Source material.
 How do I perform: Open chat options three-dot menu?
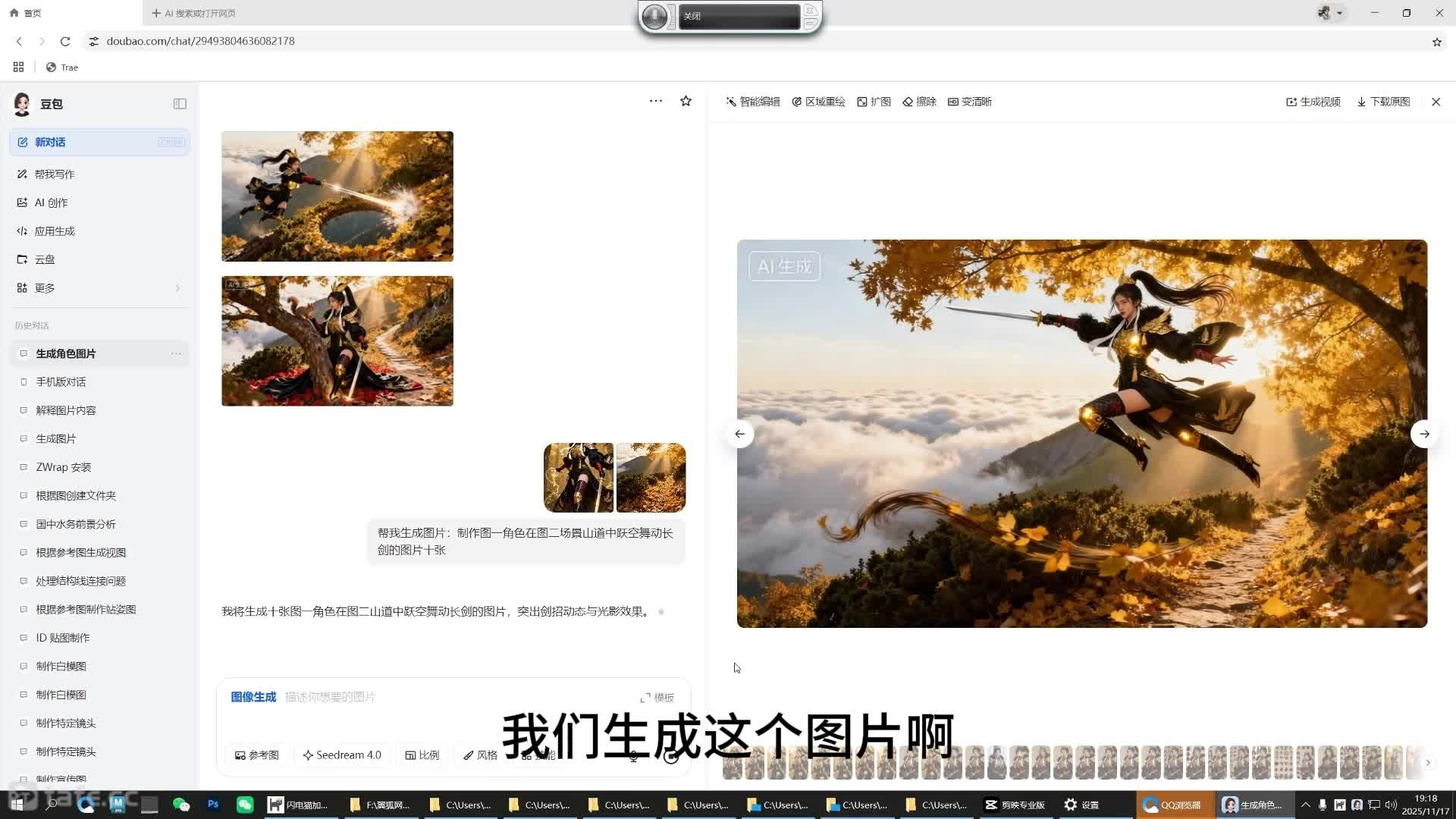pos(656,101)
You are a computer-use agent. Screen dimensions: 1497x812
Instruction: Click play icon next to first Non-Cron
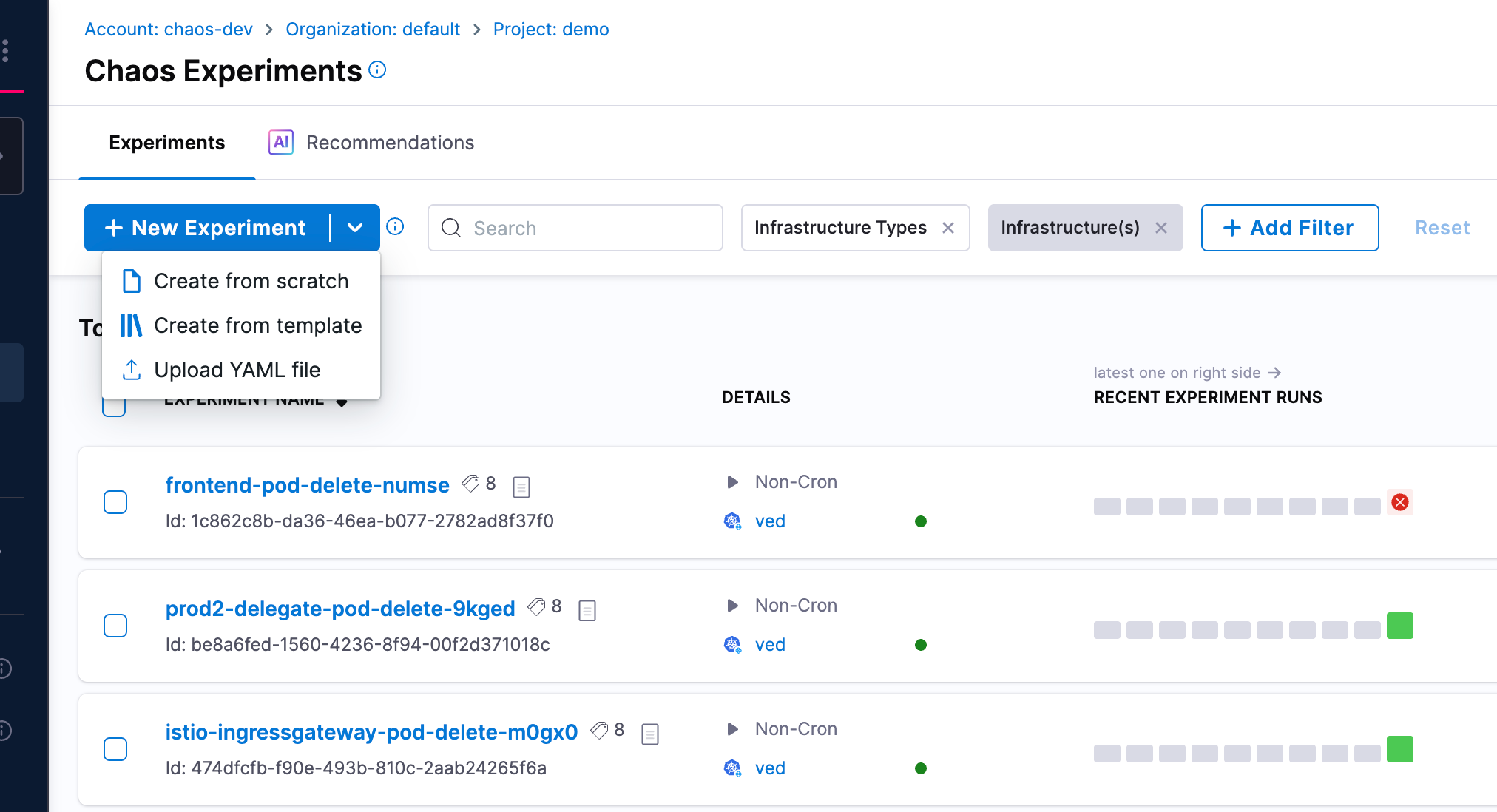[732, 482]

Problem description.
Aside from its pictures, the listing must be given again in full, exactly as it appears.

Result of this task.
 How do I perform: Open chat options three-dot menu?
pos(656,101)
You are a computer-use agent. Screen dimensions: 1497x812
Instruction: Click play icon next to first Non-Cron
[732, 482]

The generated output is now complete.